Říkal, že Petr přišel v pět hodin. (past tense) – He said Peter had come at five o'clock.
Říkal, že to udělá v pátek. (future tense) – He said he would do it on Friday.

==Imperative==

The imperative mood is formed for the 2nd person singular and plural and the 1st person plural.

In the 2nd person singular, it takes either null ending or -i/-ej ending, according to the verb class.

The 2nd person plural takes the ending -te/-ete/-ejte and the 1st person plural takes -me/-eme/-ejme.

Examples:
buď! buďte! (be!) buďme! (let's be!)
spi! spěte! (sleep!) spěme! (let's sleep!)
dělej! dělejte! (do!) dělejme! (let's do!)

==Conditionals==

The conditionals are formed by the past participle and special forms (derived from Old Czech aorist forms) of the verb být (to be). Following example of the present conditional is for the male gender (animate in plural):

| Person | Singular | Plural |
|---|---|---|
| 1. | dělal bych | dělali bychom |
| 2. | dělal bys | dělali byste |
| 3. | dělal by | dělali by |

dělal bych – I would do

There is also the past conditional in Czech but it is usually replaced by the present conditional.
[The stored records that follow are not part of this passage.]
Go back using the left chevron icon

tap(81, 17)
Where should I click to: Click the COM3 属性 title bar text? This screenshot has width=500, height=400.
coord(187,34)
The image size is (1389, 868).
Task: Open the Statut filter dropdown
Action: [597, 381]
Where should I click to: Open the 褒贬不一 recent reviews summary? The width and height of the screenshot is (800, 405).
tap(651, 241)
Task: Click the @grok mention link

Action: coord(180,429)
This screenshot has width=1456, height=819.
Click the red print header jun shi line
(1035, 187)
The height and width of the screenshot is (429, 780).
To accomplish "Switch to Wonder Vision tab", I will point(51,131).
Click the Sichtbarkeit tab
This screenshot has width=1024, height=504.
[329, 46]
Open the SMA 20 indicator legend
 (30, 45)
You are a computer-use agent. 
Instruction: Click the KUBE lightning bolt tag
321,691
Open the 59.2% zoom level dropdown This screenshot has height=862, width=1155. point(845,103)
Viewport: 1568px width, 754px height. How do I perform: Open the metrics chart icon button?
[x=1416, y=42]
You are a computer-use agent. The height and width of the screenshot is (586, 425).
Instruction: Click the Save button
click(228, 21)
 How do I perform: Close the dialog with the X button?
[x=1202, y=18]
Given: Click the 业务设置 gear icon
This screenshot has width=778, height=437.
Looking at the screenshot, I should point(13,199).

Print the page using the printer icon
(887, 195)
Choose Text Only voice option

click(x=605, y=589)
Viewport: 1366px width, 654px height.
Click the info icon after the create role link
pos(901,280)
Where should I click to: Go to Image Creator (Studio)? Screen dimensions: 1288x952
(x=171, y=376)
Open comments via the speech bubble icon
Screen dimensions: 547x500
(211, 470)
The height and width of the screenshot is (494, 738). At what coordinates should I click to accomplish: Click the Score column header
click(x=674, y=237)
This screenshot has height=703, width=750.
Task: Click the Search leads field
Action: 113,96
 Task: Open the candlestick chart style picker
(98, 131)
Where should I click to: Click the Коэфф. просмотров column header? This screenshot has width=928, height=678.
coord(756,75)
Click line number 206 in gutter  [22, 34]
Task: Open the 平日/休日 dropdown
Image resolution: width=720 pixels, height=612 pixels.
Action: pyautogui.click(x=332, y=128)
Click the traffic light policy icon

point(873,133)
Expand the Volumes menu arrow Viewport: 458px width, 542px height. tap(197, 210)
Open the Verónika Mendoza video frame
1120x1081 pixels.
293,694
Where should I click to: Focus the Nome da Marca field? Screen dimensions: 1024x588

| Person | Singular | Plural |
|---|---|---|
| 1. | byl bych dělal | byli bychom dělali |
| 2. | byl bys dělal | byli byste dělali |
| 3. | byl by dělal | byli by dělali |

byl bych dělal – I would have done

By also becomes a part of conjugations aby (so that) and kdyby (if). Therefore, these conjunctions take the same endings:
Kdybych nepracoval, nedostal bych výplatu. If I didn't work, I would get no wages.

==Passive voice==

There are two ways to form the passive voice in Czech:

1. By the verb být (to be) and the passive participle:
Město bylo založeno ve 14. století. The town was founded in the 14th century.

2. By adding the reflexive pronoun se:
Ono se to neudělalo. It has not been done.
To se vyrábí v Číně. It is produced in China.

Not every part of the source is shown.